Je dis ça en rigolant mais c’est vrai, les procédures sont très strictes. Ils veulent vraiment qu’on respecte le processus, il faut envoyer sa candidature, faire les entretiens. Rudi (Garcia) était passé par là pour le poste en 2016.

C’est un protocole.

Exactement, ils ont mis en place un fonctionnement très moderne en termes de management. Juste une dernière question Hervé, puisqu’on parle de sélection, mais est-ce que le travail en club vous manque finalement, où est-ce que la sélection c’est mieux pour bosser ?

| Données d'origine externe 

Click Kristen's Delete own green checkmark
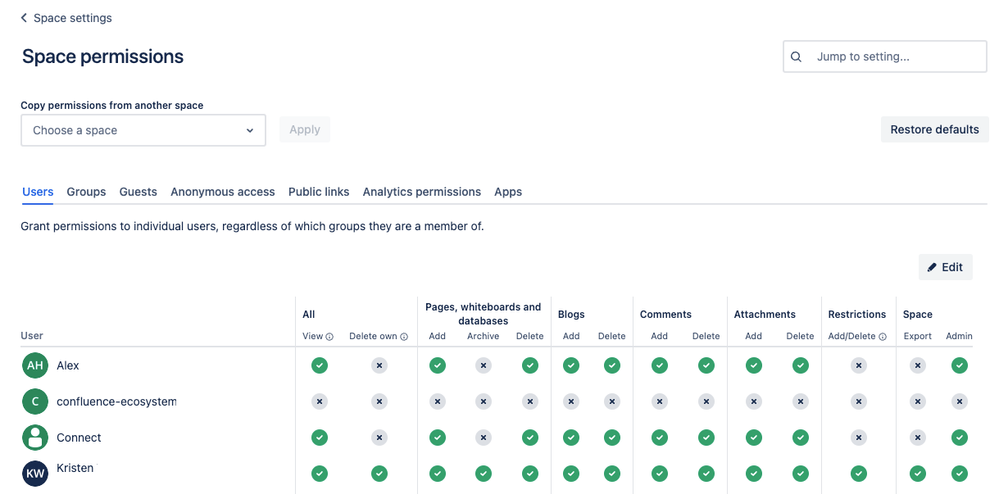 (379, 473)
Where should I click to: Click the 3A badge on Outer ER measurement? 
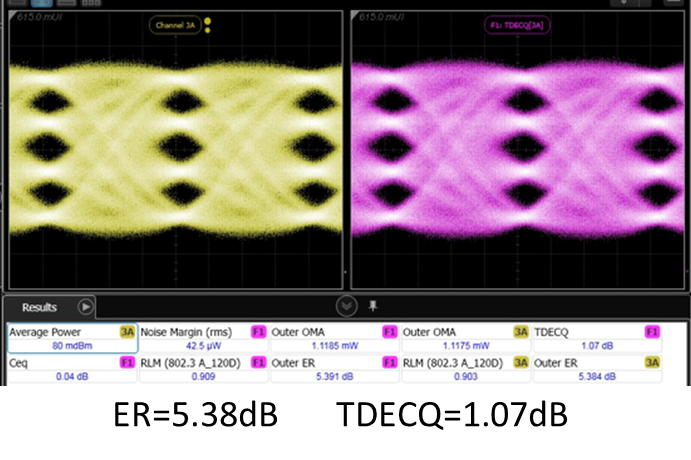[x=652, y=363]
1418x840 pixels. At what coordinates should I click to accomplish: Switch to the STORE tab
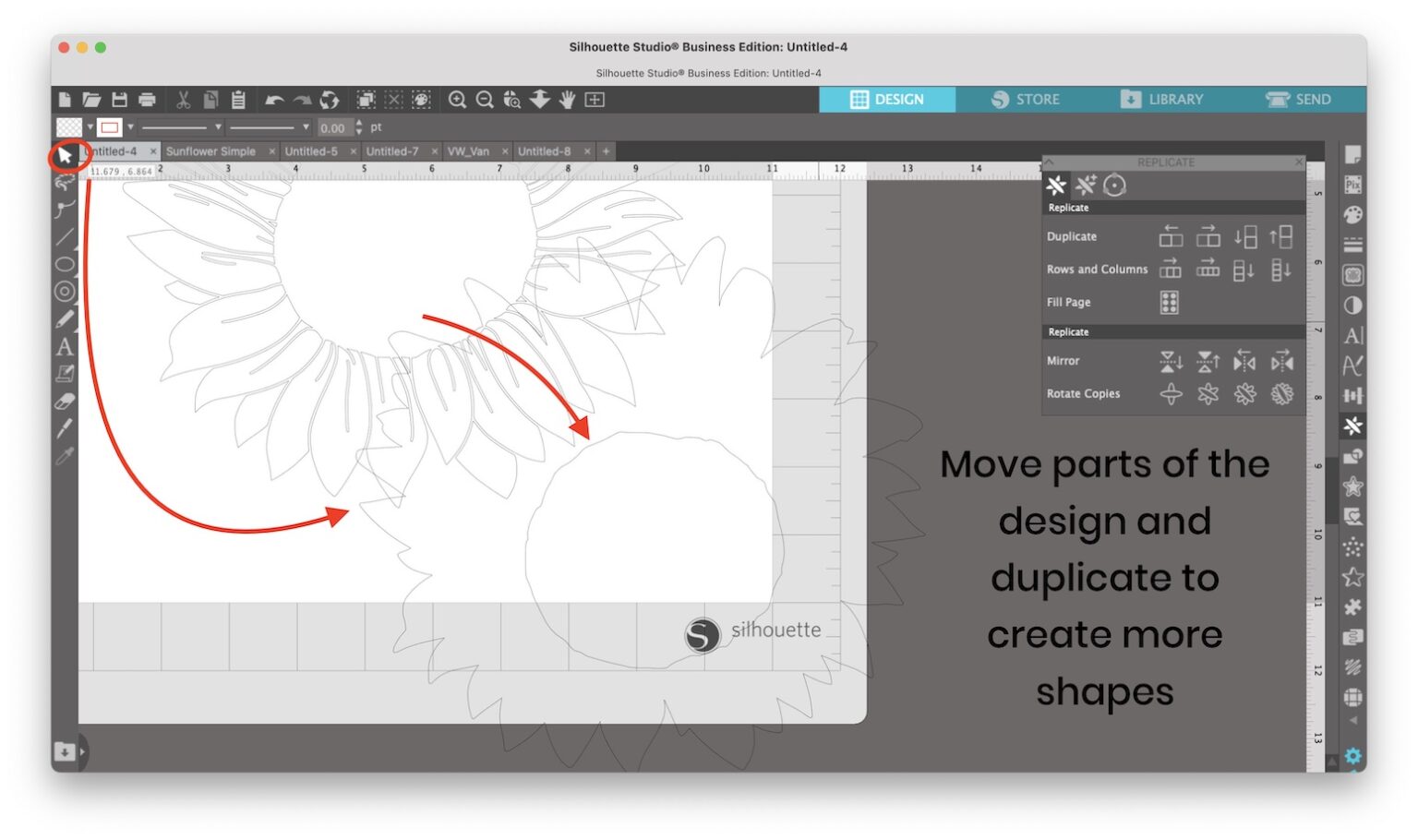coord(1027,99)
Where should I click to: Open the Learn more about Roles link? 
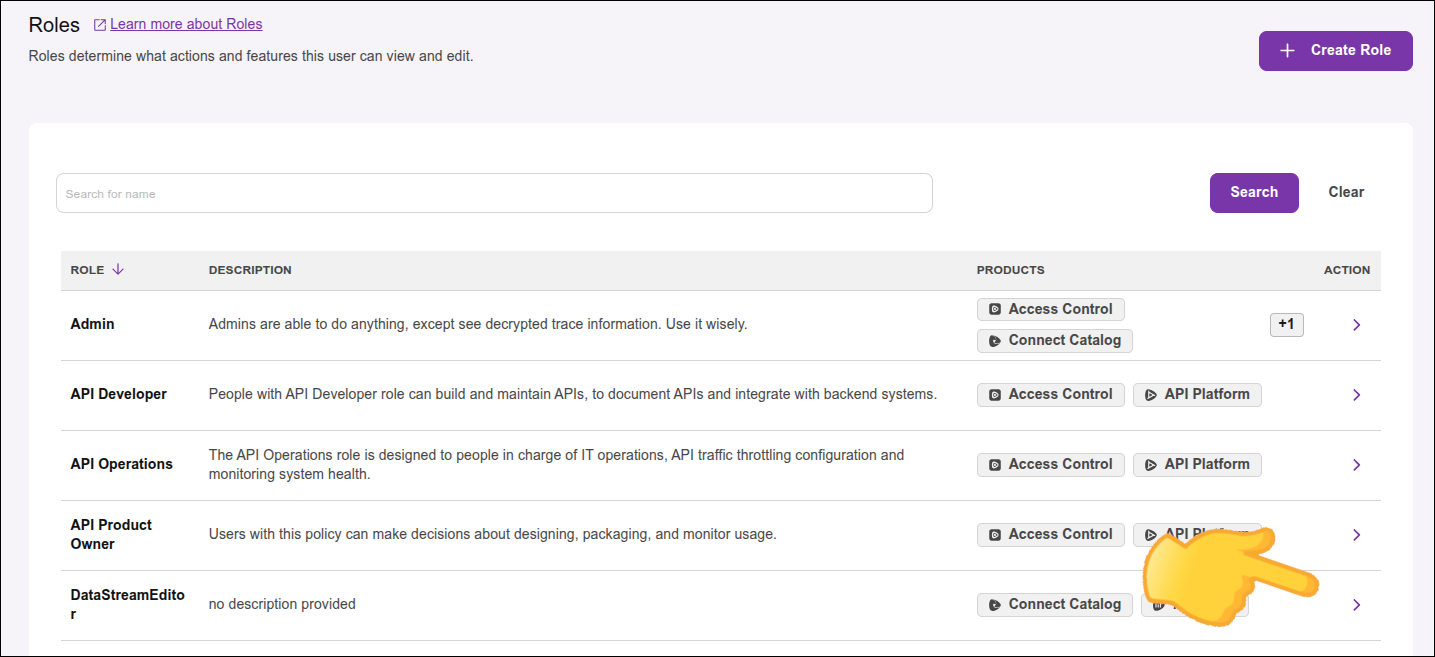(186, 23)
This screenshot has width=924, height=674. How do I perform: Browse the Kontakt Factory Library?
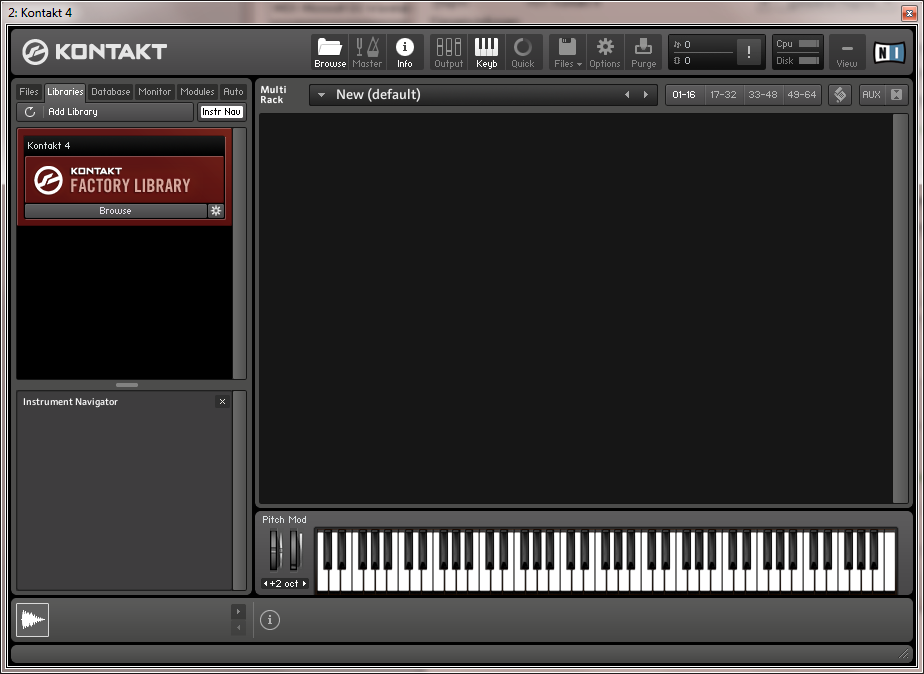[x=115, y=211]
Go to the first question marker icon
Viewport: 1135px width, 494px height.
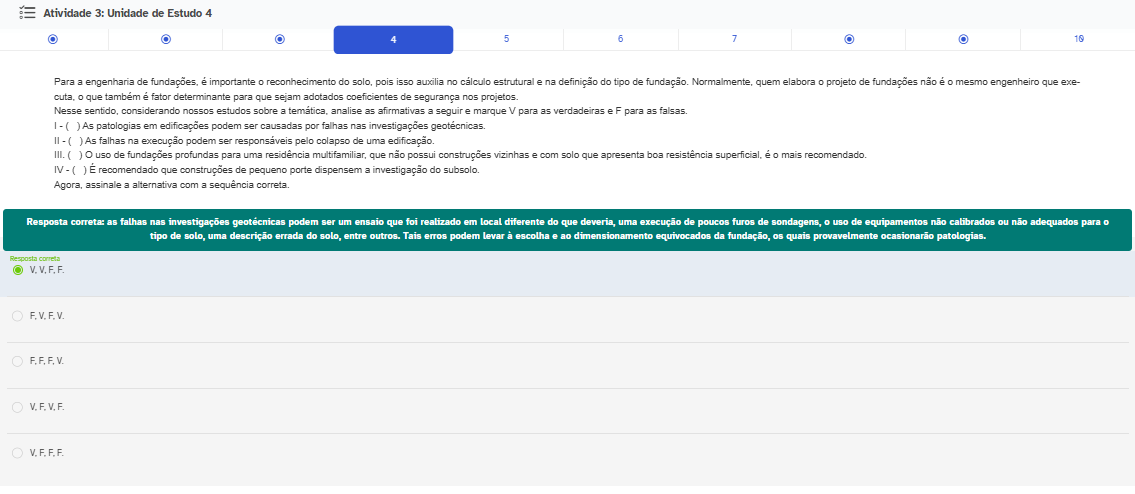click(53, 39)
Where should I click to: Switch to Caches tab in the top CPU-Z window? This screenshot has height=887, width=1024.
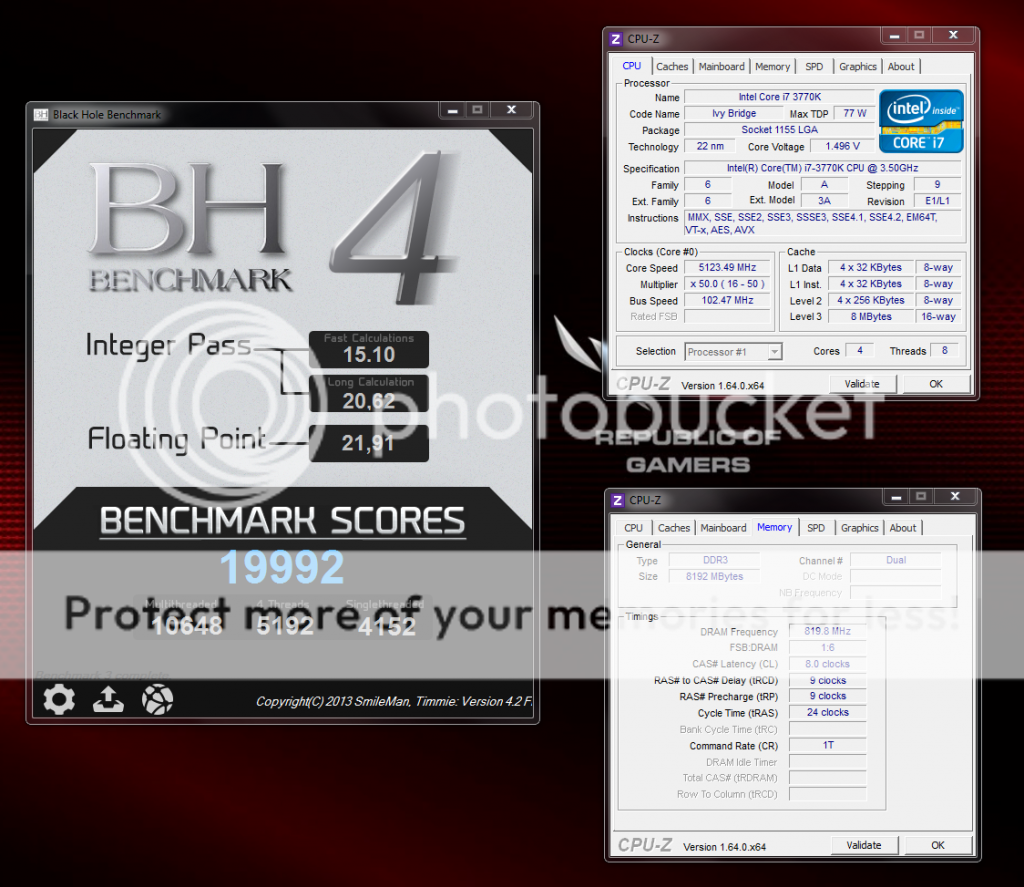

Il n’y a pas de mieux ou de moins bien, je répèterai toujours la même chose. Ça peut paraître un peu une rengaine, mais quand on est entraîneur de club, le top niveau c’est la Champions League. Quand on est sélectionneur, c’est la Coupe du monde. Donc côtoyer la Champions League je ne pense pas qu’on puisse dire non. Maintenant, est-ce qu’on peut avoir des offres qui correspondent à ça ? Ça ce n’est pas à moi de répondre. Aujourd’hui j’ai 54 ans, j’ai un peu fini de rêver les yeux grands ouverts, je prends les choses comme elles viennent et mais sans avoir peur de rien. Tout est possible.